The impacts of the increased immigration enforcement have not been evenly felt throughout the Washington region or in the city’s suburbs, where there have been fewer federal agents.
A person who answered the phone at St. Gabriel Catholic Church in the Petworth neighborhood of Washington told RNS attendance had been down that weekend, but a person at St. Camillus, a large parish with many immigrants in Silver Spring, Maryland, said attendance had not been impacted.
Debra Anderson, director of communication for the Potomac Conference Corporation of Seventh-day Adventists, told RNS she had reached out to five Washington Seventh-day Adventist churches, including one in the Columbia Heights area, and none had reported significant decreases in church attendance due to immigration fears. Only one saw a slight decrease, but church leaders told her it was not possible to be certain of the reason.
The Rev. Anthony Parrott, co-lead pastor of The Table Church, said his congregation has already seen disruptions due to the police presence. Some worshippers have attended services at the church’s satellite location away from downtown, he said, and others have organized trainings for how best to respond to police actions as bystanders.
The efforts follow a series of public condemnations by religious leaders, including local clergy, of the federal takeover of D.C. police. On Wednesday, a group of bishops, rabbis and pastors signed a joint statement denouncing the influx of law enforcement, declaring “fear is not a strategy for safety.”
“From the White House, the president sees a lawless wasteland,” the statement read. “We beg to differ. We see fellow human beings — neighbors, workers, friends and family — each made in the image of God.”
Signers included the Rt. Rev. Mariann Budde, the Episcopal bishop of Washington, and an array of Jewish, Methodist, Lutheran and Presbyterian leaders in the city.
On Tuesday, a group of faith leaders, including Latino Christian National Network’s the Rev. Carlos Malavé, Congregation Action Network’s the Rev. Julio Hernandez, and Sandra Ovalle Gómez, held a vigil outside immigration court in Sterling, Virginia, instructing attendees to wear white following the tradition of the mothers of the disappeared movement in Argentina’s military dictatorship of the 1970s and 1980s.
The group demanded the release of those abducted, detained and disappeared; an end to National Guard participation in deportations; and the opening of court hearings to the public for transparency.
“There’s a lot of fear right now,” said Hernandez.
Many faith leaders aren’t speaking out “because they’re concerned about the impact on their own communities,” he said. “There are people who in the first Trump administration showed up on the streets with us and now who refuse to go out because the fear is so real,” including Black leaders afraid of police brutality.
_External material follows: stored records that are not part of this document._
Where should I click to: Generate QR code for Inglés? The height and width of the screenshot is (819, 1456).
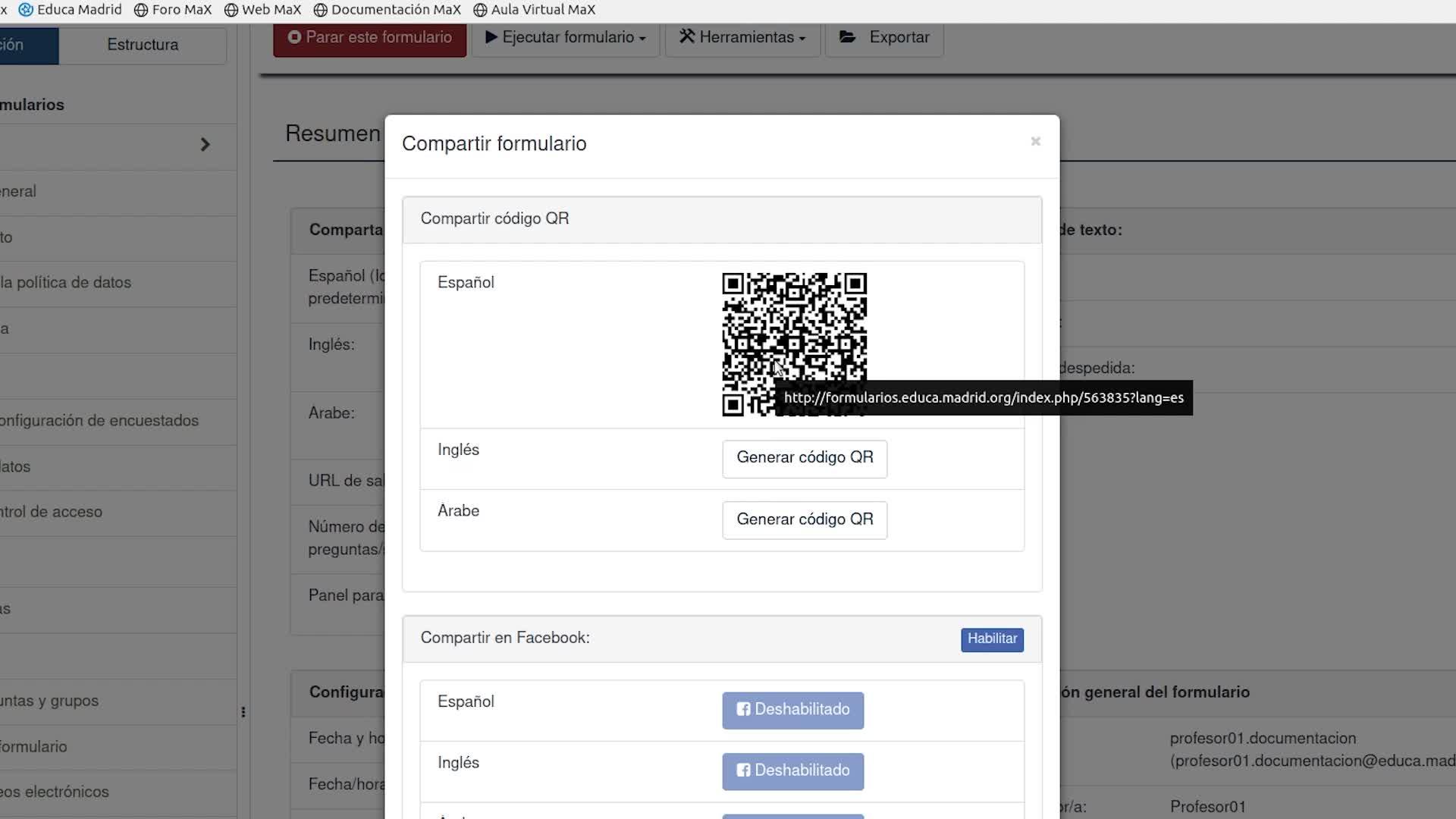pyautogui.click(x=805, y=458)
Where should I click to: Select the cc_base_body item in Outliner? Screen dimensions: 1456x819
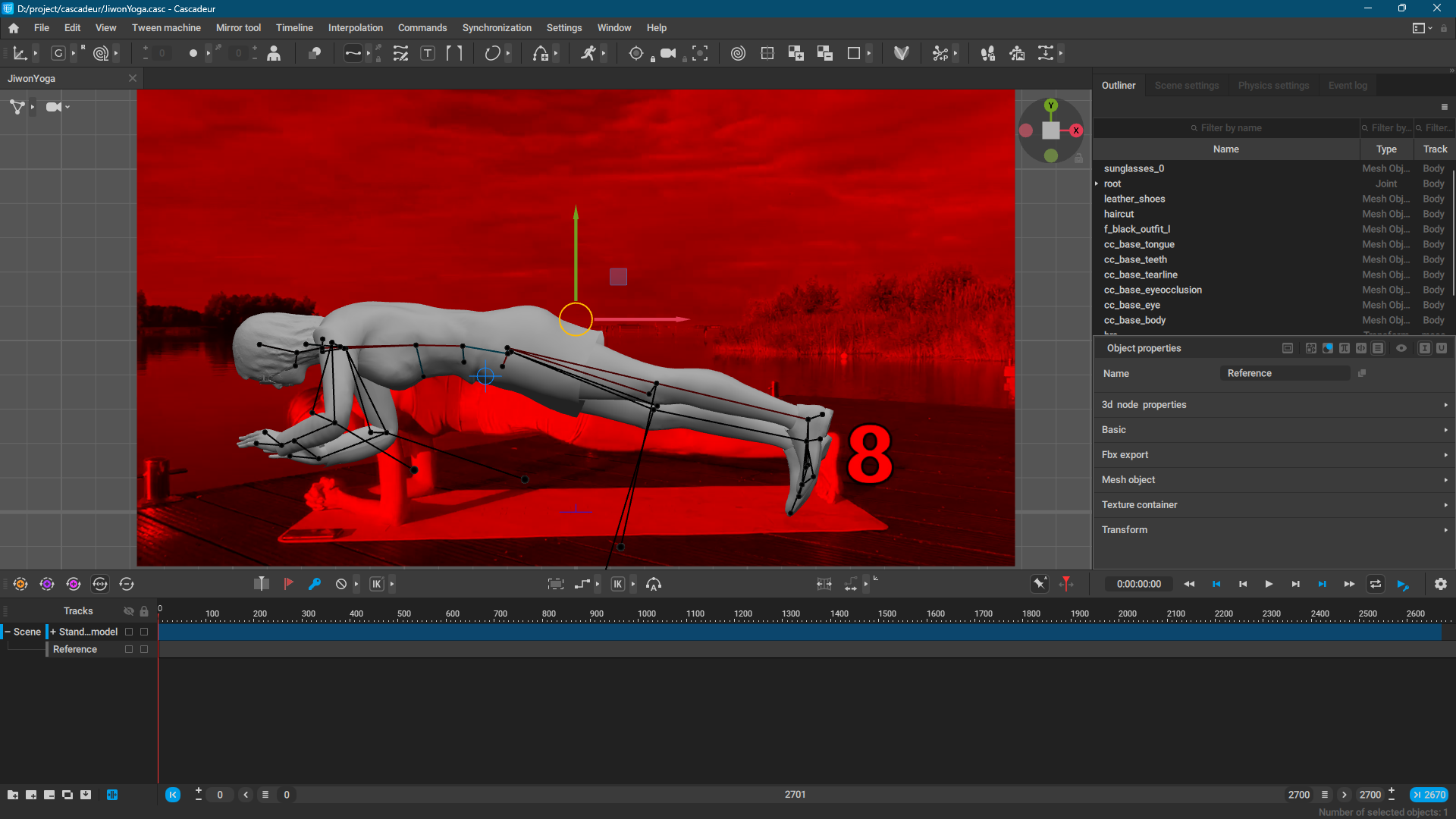[x=1134, y=320]
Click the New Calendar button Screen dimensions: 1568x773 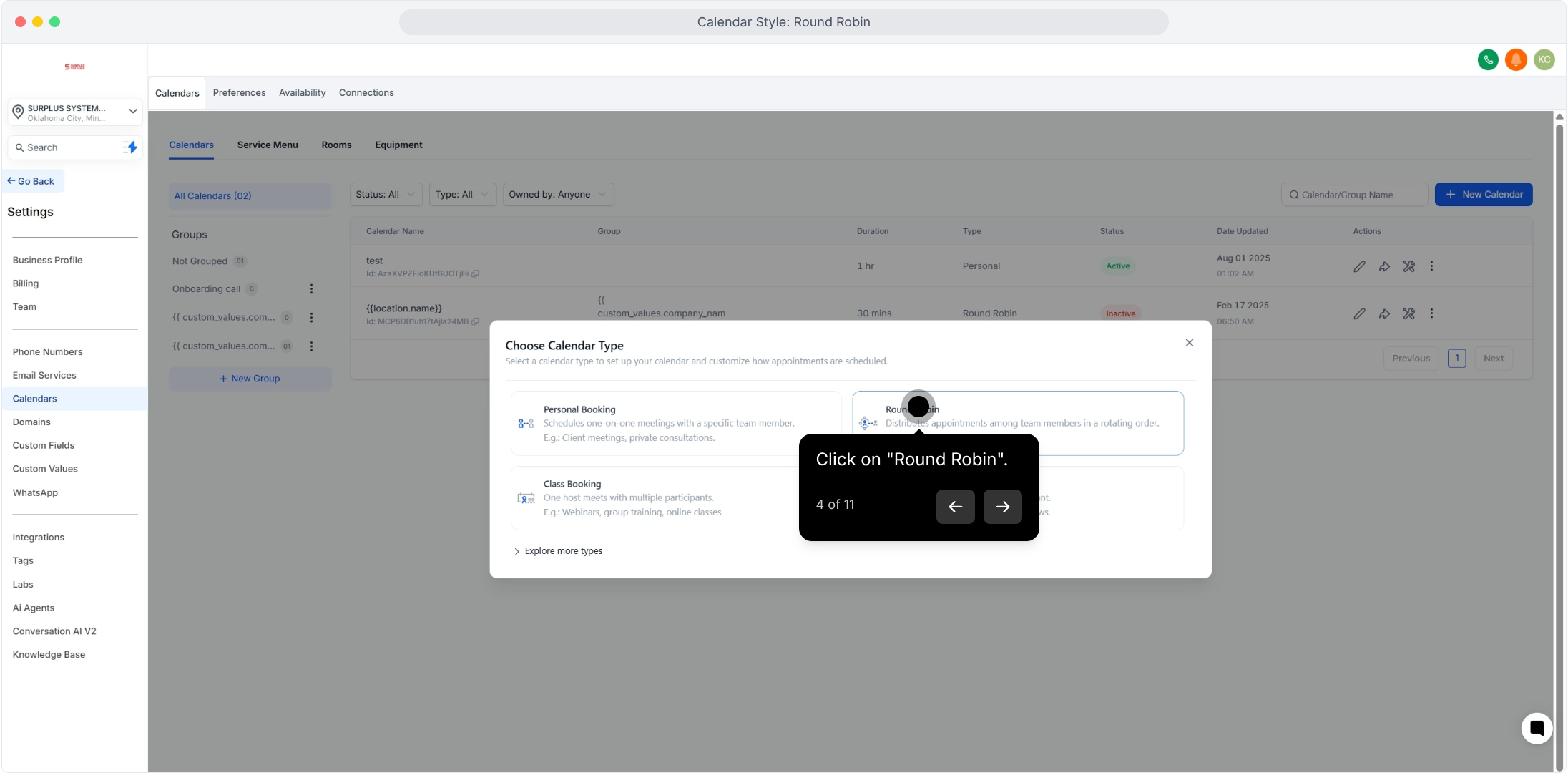point(1483,195)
Hernandez said, “I believe we’re sending people to death sentences” when the U.S. deports them to dangerous homelands or third countries. The Baptist pastor said that he was drawing on the example of the Berrigan brothers, two Catholic priests and anti-war activists during the Vietnam War, to ask himself, “What are we willing to risk at this moment to save lives?”
“This is a time for faith communities and community organizations and labor on all levels to start speaking out because what is happening right now is unjust and unacceptable,” Hernandez said.